══ RECORDS PROVIDED ══
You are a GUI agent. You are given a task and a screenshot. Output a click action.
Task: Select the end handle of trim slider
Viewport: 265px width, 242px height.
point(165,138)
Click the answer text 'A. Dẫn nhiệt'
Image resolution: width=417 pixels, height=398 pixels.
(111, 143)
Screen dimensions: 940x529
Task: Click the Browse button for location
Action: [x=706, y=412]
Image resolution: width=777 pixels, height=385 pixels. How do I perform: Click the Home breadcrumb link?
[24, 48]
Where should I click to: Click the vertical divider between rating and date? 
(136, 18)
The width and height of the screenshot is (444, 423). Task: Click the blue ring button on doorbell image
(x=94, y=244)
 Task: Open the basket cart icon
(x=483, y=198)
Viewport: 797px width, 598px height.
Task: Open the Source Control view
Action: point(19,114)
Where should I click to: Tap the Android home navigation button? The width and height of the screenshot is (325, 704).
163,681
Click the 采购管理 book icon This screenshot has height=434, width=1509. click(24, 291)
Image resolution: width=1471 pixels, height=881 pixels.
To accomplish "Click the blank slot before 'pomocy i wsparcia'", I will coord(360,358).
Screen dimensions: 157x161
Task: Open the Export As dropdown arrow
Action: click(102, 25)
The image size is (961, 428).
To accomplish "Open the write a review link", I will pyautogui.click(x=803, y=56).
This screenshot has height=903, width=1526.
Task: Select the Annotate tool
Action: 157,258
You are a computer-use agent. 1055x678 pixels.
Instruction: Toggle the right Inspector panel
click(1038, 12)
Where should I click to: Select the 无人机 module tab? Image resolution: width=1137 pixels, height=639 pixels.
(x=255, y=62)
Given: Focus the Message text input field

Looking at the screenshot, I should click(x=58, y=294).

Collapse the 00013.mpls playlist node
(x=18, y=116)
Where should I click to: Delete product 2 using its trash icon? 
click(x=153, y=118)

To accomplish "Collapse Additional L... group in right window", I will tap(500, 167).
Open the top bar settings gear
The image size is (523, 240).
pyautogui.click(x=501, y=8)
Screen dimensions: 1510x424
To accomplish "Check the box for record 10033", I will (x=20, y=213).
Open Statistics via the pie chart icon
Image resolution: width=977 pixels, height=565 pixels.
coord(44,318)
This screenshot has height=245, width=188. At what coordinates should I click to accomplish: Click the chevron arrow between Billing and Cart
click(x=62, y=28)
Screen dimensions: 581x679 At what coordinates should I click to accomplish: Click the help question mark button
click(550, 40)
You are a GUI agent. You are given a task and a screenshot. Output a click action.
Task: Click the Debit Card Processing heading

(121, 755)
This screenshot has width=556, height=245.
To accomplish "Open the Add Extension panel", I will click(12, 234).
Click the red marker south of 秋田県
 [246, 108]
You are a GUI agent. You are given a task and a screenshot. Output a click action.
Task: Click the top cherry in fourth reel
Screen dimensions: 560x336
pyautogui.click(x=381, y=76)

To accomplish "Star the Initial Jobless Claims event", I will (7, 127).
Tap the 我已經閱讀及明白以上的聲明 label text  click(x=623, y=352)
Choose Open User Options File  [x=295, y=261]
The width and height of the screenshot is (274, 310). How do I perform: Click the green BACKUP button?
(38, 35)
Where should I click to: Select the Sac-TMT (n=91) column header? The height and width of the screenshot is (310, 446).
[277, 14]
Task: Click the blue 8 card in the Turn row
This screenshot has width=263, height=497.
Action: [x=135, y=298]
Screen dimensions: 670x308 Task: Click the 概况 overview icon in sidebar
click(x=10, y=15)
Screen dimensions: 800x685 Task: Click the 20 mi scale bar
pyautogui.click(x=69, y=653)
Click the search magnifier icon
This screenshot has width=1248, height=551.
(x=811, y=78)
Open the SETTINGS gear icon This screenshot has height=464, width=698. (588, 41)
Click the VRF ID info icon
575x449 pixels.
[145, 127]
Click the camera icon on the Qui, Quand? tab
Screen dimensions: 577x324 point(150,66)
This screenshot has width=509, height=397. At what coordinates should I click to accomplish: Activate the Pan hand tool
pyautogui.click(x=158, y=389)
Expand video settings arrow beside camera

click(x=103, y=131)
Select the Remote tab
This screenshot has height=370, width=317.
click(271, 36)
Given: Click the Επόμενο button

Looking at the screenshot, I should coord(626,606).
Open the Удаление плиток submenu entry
═══
TASK DIRECTIONS
Please repeat the material above, word for word and in full.

EXERCISE RESULT
You are a GUI agent. You are given a task and a screenshot. Output a click action.
Task: Select the end handle of trim slider
Viewport: 265px width, 242px height.
point(165,138)
Click the answer text 'A. Dẫn nhiệt'
Image resolution: width=417 pixels, height=398 pixels.
(111, 143)
Screen dimensions: 940x529
Task: Click the Browse button for location
Action: [x=706, y=412]
Image resolution: width=777 pixels, height=385 pixels. How do I perform: Click the Home breadcrumb link?
[24, 48]
Where should I click to: Click the vertical divider between rating and date? 
(136, 18)
The width and height of the screenshot is (444, 423). Task: Click the blue ring button on doorbell image
(x=94, y=244)
 Task: Open the basket cart icon
(x=483, y=198)
Viewport: 797px width, 598px height.
Task: Open the Source Control view
Action: point(19,114)
Where should I click to: Tap the Android home navigation button? The width and height of the screenshot is (325, 704).
163,681
Click the 采购管理 book icon This screenshot has height=434, width=1509. click(24, 291)
Image resolution: width=1471 pixels, height=881 pixels.
To accomplish "Click the blank slot before 'pomocy i wsparcia'", I will coord(360,358).
Screen dimensions: 157x161
Task: Open the Export As dropdown arrow
Action: click(102, 25)
The image size is (961, 428).
To accomplish "Open the write a review link", I will pyautogui.click(x=803, y=56).
This screenshot has height=903, width=1526.
Task: Select the Annotate tool
Action: 157,258
You are a computer-use agent. 1055x678 pixels.
Instruction: Toggle the right Inspector panel
click(1038, 12)
Where should I click to: Select the 无人机 module tab? Image resolution: width=1137 pixels, height=639 pixels.
(x=255, y=62)
Given: Focus the Message text input field

Looking at the screenshot, I should click(x=58, y=294).

Collapse the 00013.mpls playlist node
(x=18, y=116)
Where should I click to: Delete product 2 using its trash icon? 
click(x=153, y=118)

To accomplish "Collapse Additional L... group in right window", I will tap(500, 167).
Open the top bar settings gear
The image size is (523, 240).
pyautogui.click(x=501, y=8)
Screen dimensions: 1510x424
To accomplish "Check the box for record 10033", I will (x=20, y=213).
Open Statistics via the pie chart icon
Image resolution: width=977 pixels, height=565 pixels.
coord(44,318)
This screenshot has height=245, width=188. At what coordinates should I click to accomplish: Click the chevron arrow between Billing and Cart
click(x=62, y=28)
Screen dimensions: 581x679 At what coordinates should I click to accomplish: Click the help question mark button
click(550, 40)
You are a GUI agent. You are given a task and a screenshot. Output a click action.
Task: Click the Debit Card Processing heading

(121, 755)
This screenshot has width=556, height=245.
To accomplish "Open the Add Extension panel", I will click(12, 234).
Click the red marker south of 秋田県
 [246, 108]
You are a GUI agent. You are given a task and a screenshot. Output a click action.
Task: Click the top cherry in fourth reel
Screen dimensions: 560x336
pyautogui.click(x=381, y=76)

To accomplish "Star the Initial Jobless Claims event", I will (7, 127).
Tap the 我已經閱讀及明白以上的聲明 label text  click(x=623, y=352)
Choose Open User Options File  [x=295, y=261]
The width and height of the screenshot is (274, 310). How do I perform: Click the green BACKUP button?
(38, 35)
Where should I click to: Select the Sac-TMT (n=91) column header? The height and width of the screenshot is (310, 446).
[277, 14]
Task: Click the blue 8 card in the Turn row
This screenshot has width=263, height=497.
Action: [x=135, y=298]
Screen dimensions: 670x308 Task: Click the 概况 overview icon in sidebar
click(x=10, y=15)
Screen dimensions: 800x685 Task: Click the 20 mi scale bar
pyautogui.click(x=69, y=653)
Click the search magnifier icon
This screenshot has width=1248, height=551.
(x=811, y=78)
Open the SETTINGS gear icon This screenshot has height=464, width=698. (588, 41)
Click the VRF ID info icon
575x449 pixels.
[145, 127]
Click the camera icon on the Qui, Quand? tab
Screen dimensions: 577x324 point(150,66)
This screenshot has width=509, height=397. At what coordinates should I click to accomplish: Activate the Pan hand tool
pyautogui.click(x=158, y=389)
Expand video settings arrow beside camera

click(x=103, y=131)
Select the Remote tab
This screenshot has height=370, width=317.
click(271, 36)
Given: Click the Επόμενο button

Looking at the screenshot, I should coord(626,606).
Open the Удаление плиток submenu entry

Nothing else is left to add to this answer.